(SUPPLIED RECORDS begins)

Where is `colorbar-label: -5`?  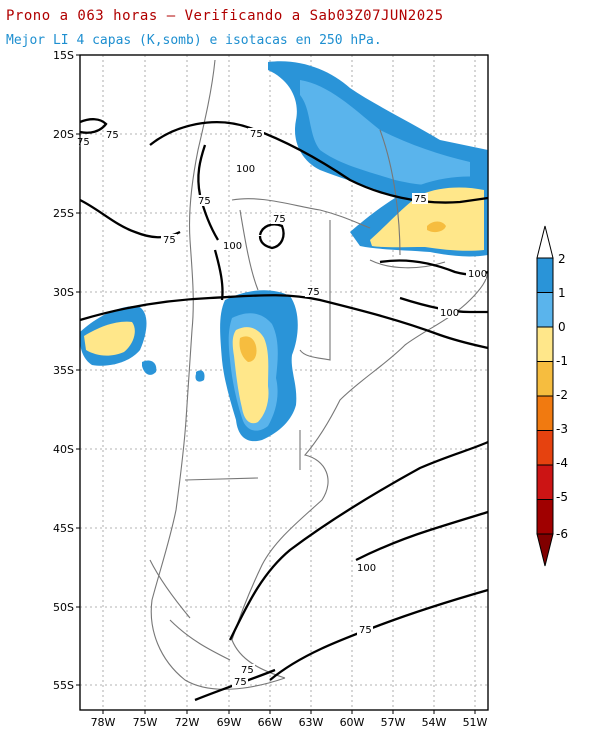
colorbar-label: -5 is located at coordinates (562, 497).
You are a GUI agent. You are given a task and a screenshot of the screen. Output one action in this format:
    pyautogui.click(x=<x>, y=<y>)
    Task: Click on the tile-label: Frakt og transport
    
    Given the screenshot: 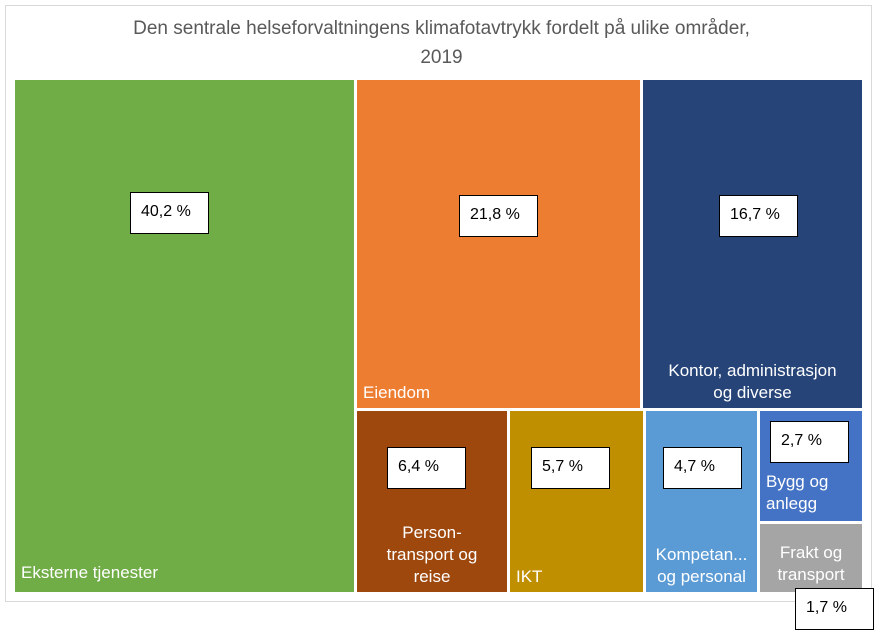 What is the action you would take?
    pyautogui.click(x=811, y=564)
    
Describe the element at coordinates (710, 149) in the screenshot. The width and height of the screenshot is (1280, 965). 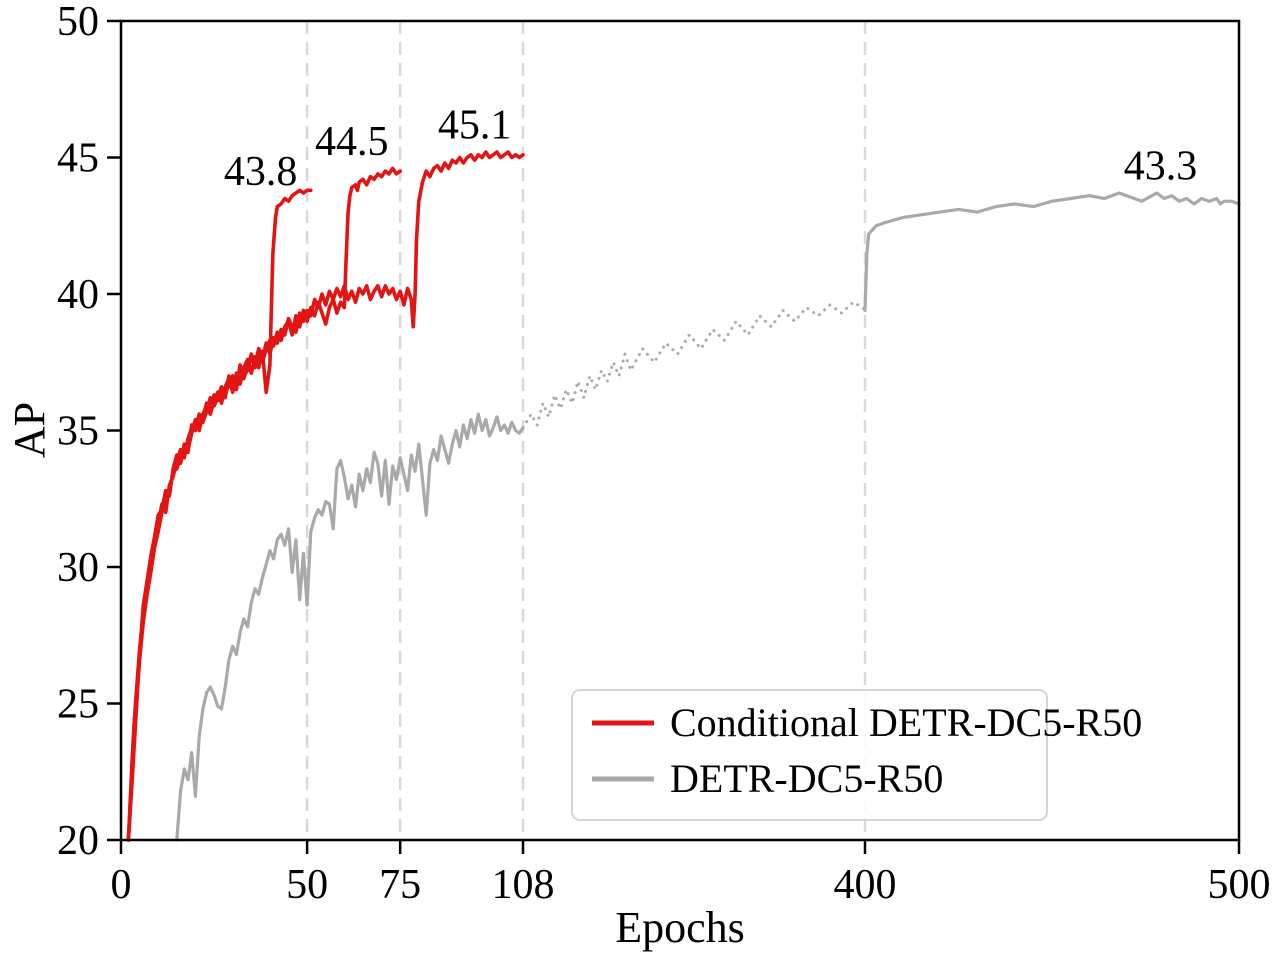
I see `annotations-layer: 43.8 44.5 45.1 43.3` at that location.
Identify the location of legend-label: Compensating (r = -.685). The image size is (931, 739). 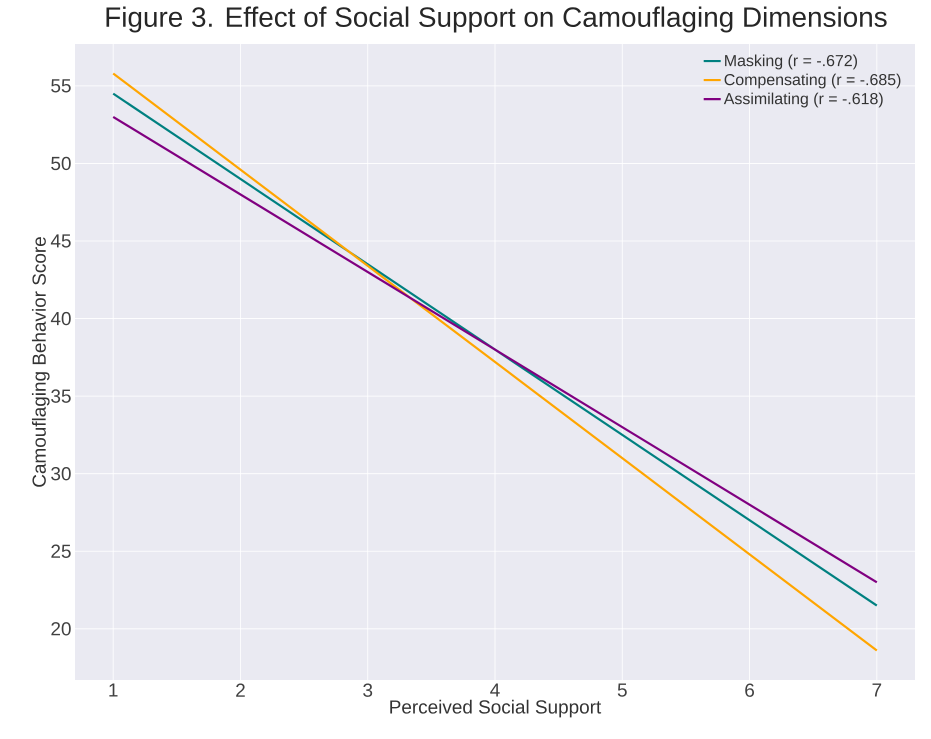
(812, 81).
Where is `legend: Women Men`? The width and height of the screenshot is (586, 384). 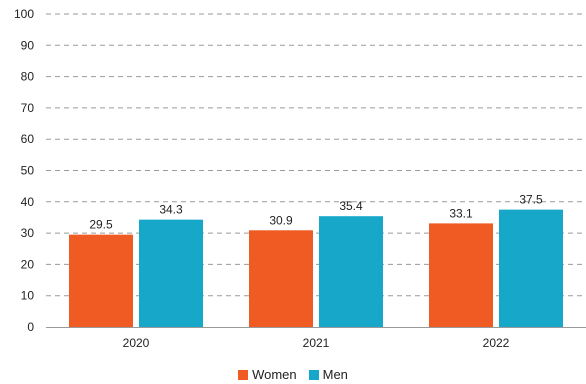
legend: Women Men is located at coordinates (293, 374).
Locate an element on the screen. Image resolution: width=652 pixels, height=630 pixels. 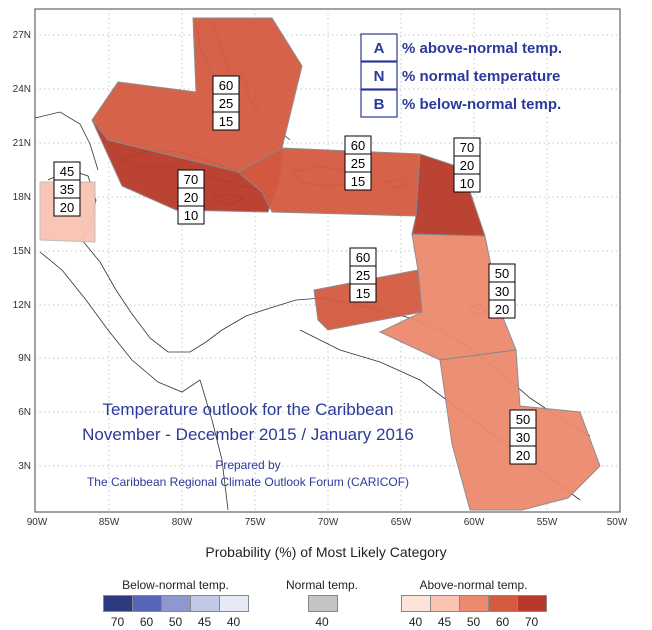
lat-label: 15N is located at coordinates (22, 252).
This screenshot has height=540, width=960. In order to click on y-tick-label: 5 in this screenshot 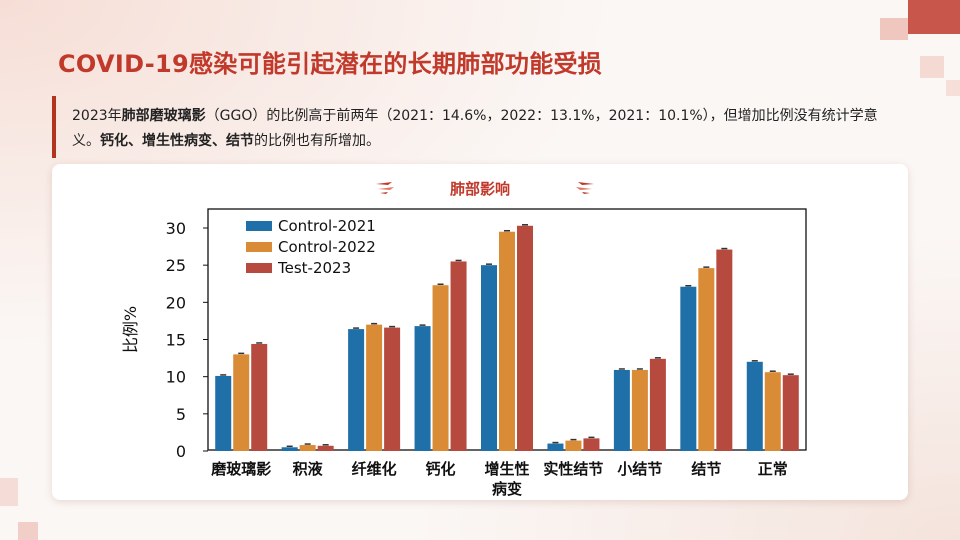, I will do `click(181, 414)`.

(SUPPLIED RECORDS ends)
(SUPPLIED RECORDS begins)

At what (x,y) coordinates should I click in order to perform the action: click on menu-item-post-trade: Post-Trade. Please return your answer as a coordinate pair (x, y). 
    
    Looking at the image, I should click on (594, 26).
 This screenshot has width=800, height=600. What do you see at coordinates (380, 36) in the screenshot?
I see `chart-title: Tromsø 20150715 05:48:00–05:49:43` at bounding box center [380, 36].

(SUPPLIED RECORDS ends)

_AIM OF THE TASK_: Substitute "point" for "coordinate pair" in the rows between the line holding "At what (x,y)" and the line holding "center [380, 36].", inclusive, and write out only those lines, leaving everything else as it is.

_RESULT FOR THIS EXERCISE_:
At what (x,y) coordinates should I click in order to perform the action: click on menu-item-post-trade: Post-Trade. Please return your answer as a point (x, y). 
    
    Looking at the image, I should click on (594, 26).
 This screenshot has width=800, height=600. What do you see at coordinates (380, 36) in the screenshot?
I see `chart-title: Tromsø 20150715 05:48:00–05:49:43` at bounding box center [380, 36].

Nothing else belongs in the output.